# Are service dogs allowed at Massanutten Resort?



## Carol C (Aug 24, 2016)

Has anyone ever seen or taken their own service aka companion dogs there? I'd like to invite a friend for an overnight but I know she wouldn't come without her Gizmo. TIA for advice!


----------



## Luanne (Aug 24, 2016)

Can you call them and ask?


----------



## tschwa2 (Aug 24, 2016)

Service Dogs that are trained to assist a person with a disability are allowed.
Comfort/companion/emotional support dogs are not allowed.


----------



## Passepartout (Aug 24, 2016)

tschwa2 said:


> Service Dogs that are trained to assist a person with a disability are allowed.
> Comfort/companion/emotional support dogs are not allowed.



Yay! I sincerely hope this attitude becomes universally widespread. 

Let me be clear. I absolutely love my rescued, blind, loving dog. He's my best friend, and I'd love to be able to take him on more vacations that I already do- to pet-friendly accommodations. That said, to call a companion animal a 'service animal' when it has no special training to assist it's owner/handler just for the purpose of sidestepping 'no pet' rules, is wrong. Many people are allergic to animal dander, or are terrified of even the most friendly, cuddly lapdog, and commonly owed timeshares are as much for those people as for those who have to leave 'Fido, or Fifi home when they go to a nice resort.

Jim


----------



## tschwa2 (Aug 24, 2016)

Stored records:
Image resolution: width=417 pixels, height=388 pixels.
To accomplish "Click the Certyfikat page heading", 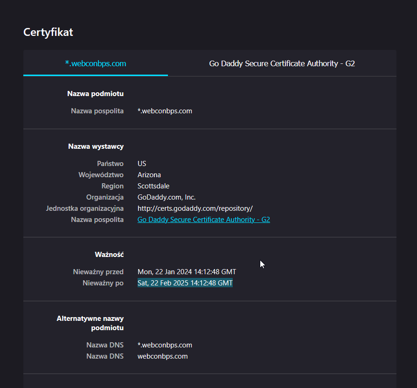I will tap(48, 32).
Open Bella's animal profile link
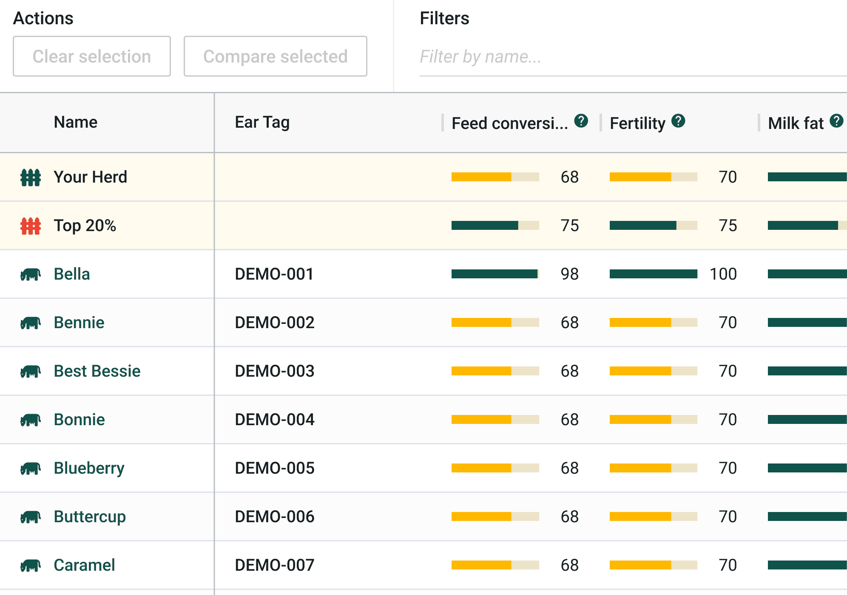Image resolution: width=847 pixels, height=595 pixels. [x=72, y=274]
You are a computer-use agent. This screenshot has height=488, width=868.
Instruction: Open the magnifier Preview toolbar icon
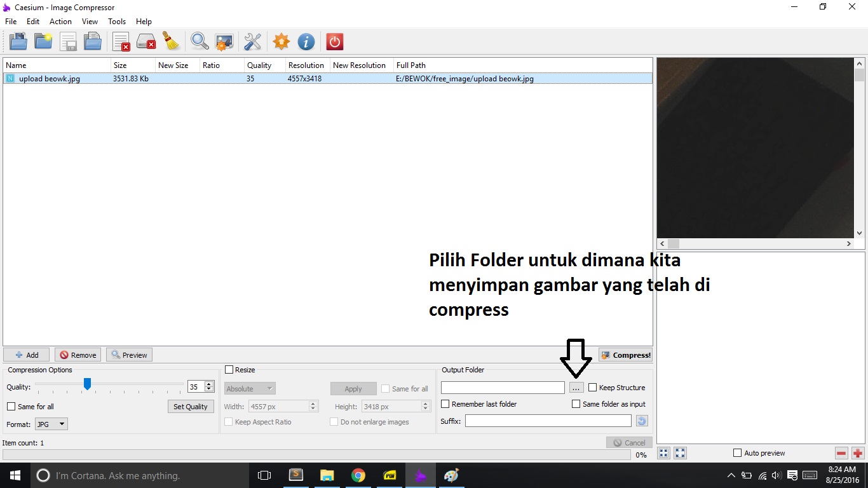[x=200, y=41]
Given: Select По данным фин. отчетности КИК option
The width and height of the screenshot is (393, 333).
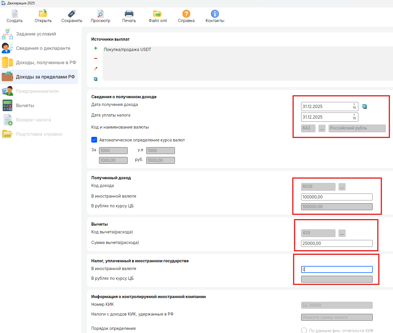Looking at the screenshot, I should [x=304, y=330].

--

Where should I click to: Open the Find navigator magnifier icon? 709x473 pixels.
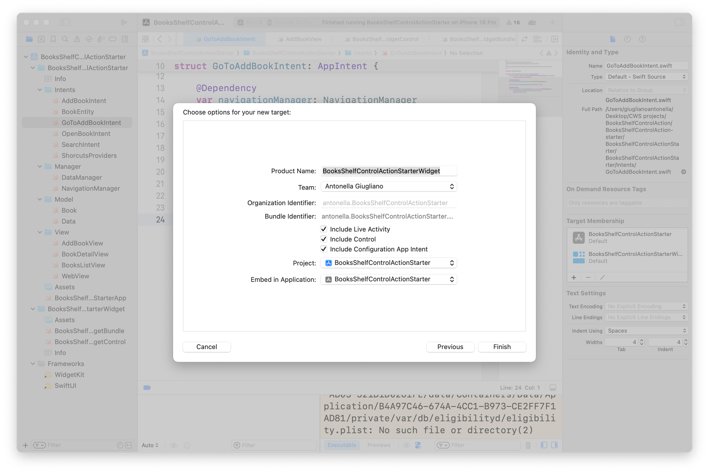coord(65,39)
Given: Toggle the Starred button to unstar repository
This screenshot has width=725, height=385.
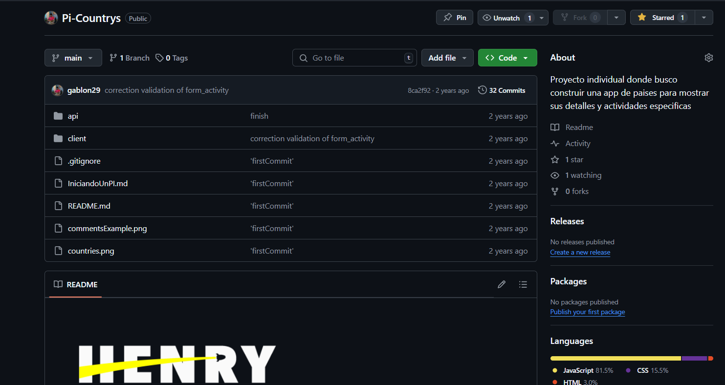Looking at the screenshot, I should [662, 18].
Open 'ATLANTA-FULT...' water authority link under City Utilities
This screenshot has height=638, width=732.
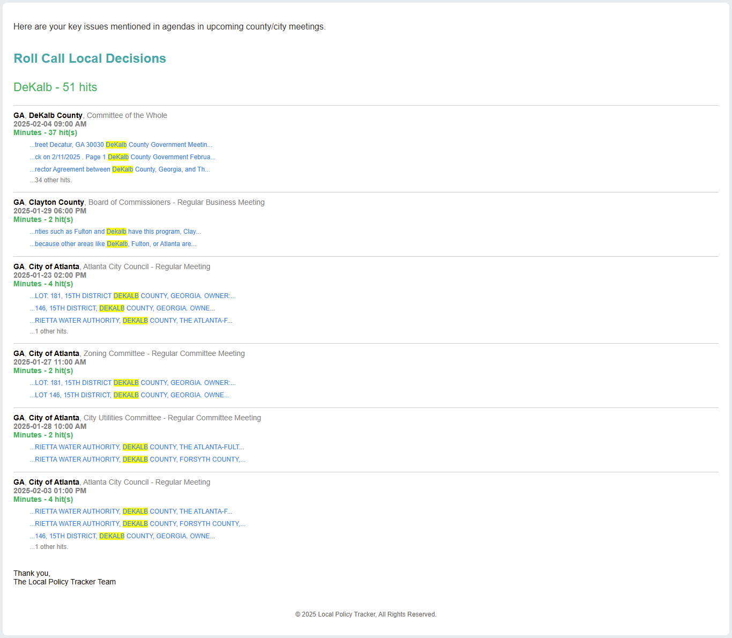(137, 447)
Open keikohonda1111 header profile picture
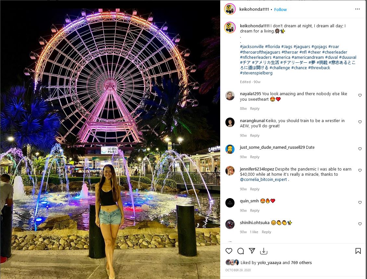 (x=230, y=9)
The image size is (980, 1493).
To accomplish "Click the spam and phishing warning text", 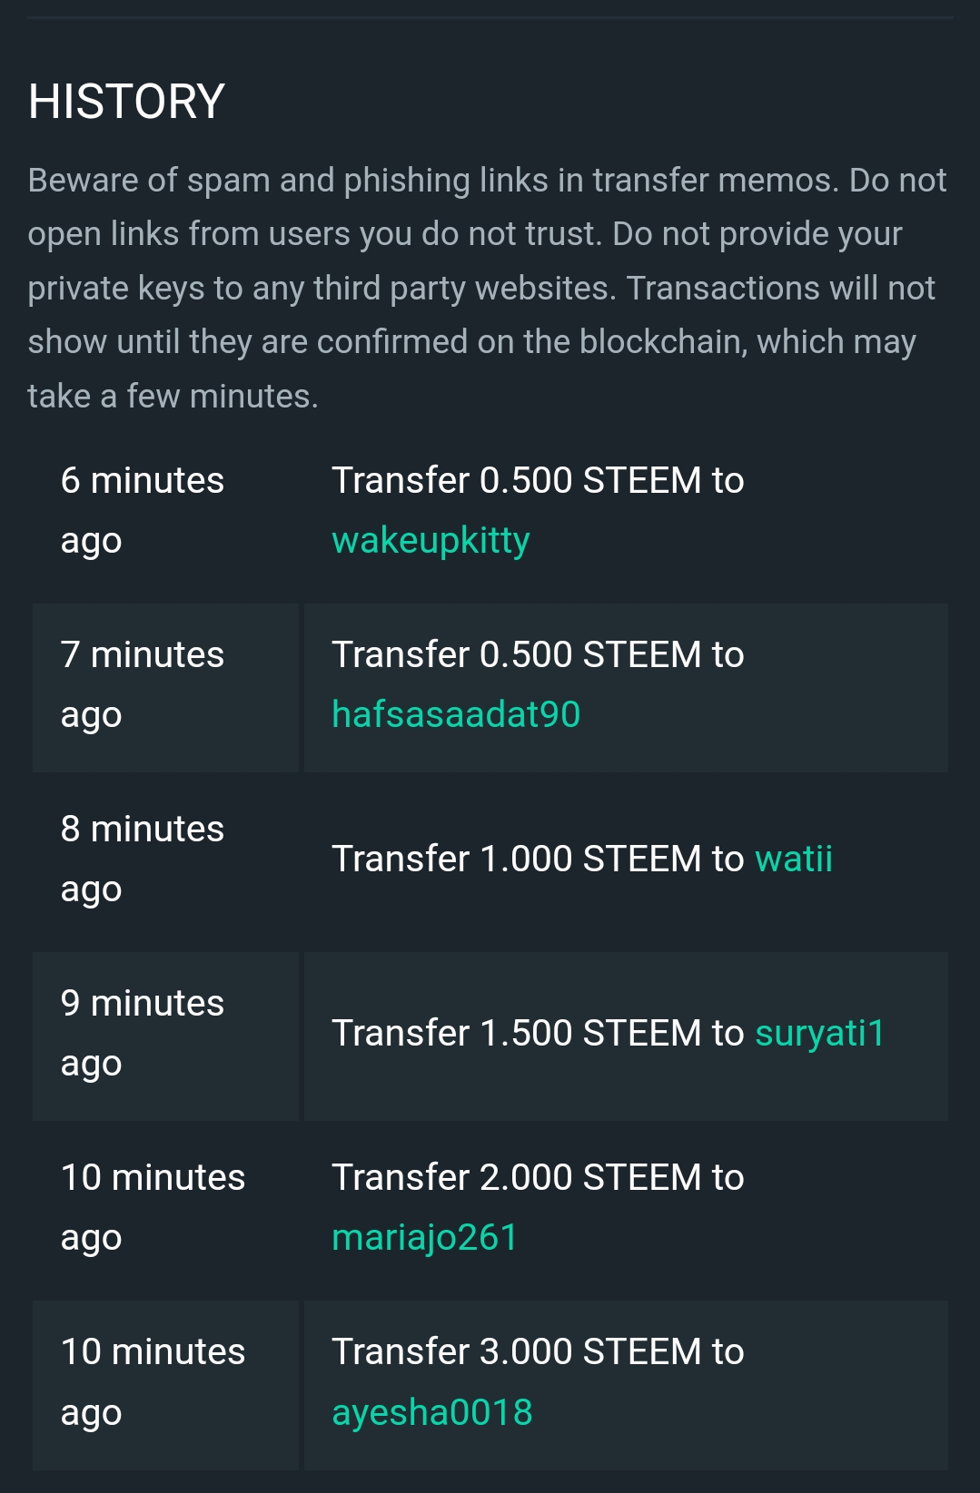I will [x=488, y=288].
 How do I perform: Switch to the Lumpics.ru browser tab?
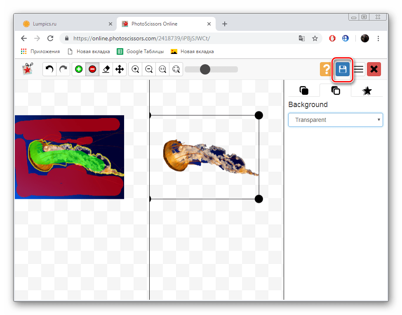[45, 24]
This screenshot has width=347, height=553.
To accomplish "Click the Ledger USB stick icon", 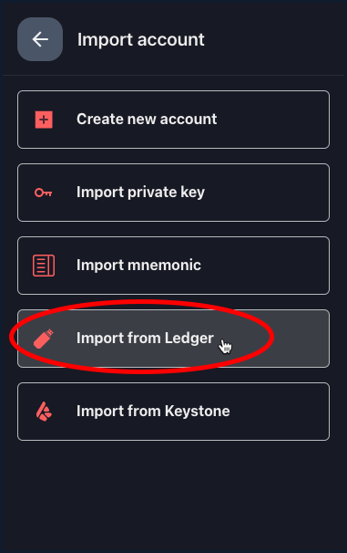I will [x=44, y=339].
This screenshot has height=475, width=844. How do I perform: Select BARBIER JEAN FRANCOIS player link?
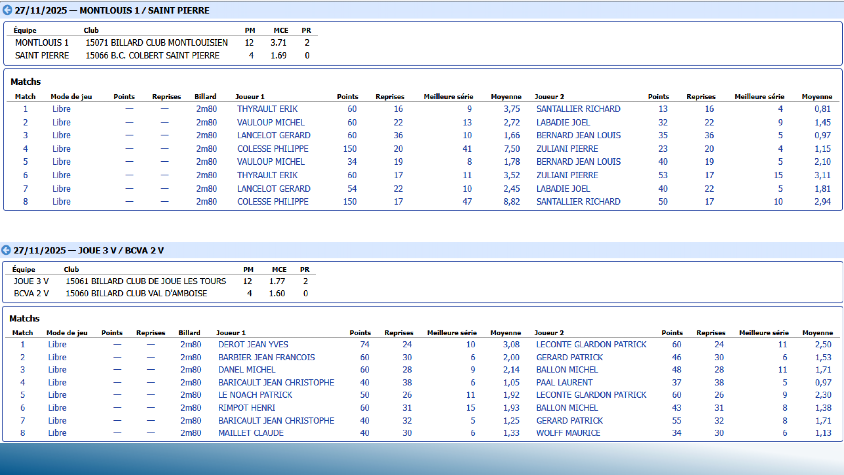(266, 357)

## [Stated exercise A]
According to the thread on service dogs at Massanutten Resort, which kinds of dogs are not allowed there?
## [Stated exercise B]
List every distinct username that heads a post in the Massanutten service dog thread.
## [Stated exercise C]
Decide whether each statement agrees with the Massanutten service dog thread, and quote the words that settle it:
(i) The friend Carol C wants to invite has a dog named Gizmo.
(ii) Passepartout takes the dog on vacation only to places that do not allow pets.
(iii) tschwa2 writes that emotional support dogs are permitted.

## [Exercise output A]
Comfort/companion/emotional support dogs

## [Exercise output B]
Carol C, Luanne, tschwa2, Passepartout

## [Exercise output C]
(i) Yes: "she wouldn't come without her Gizmo"
(ii) No: "to pet-friendly accommodations"
(iii) No: "Comfort/companion/emotional support dogs are not allowed."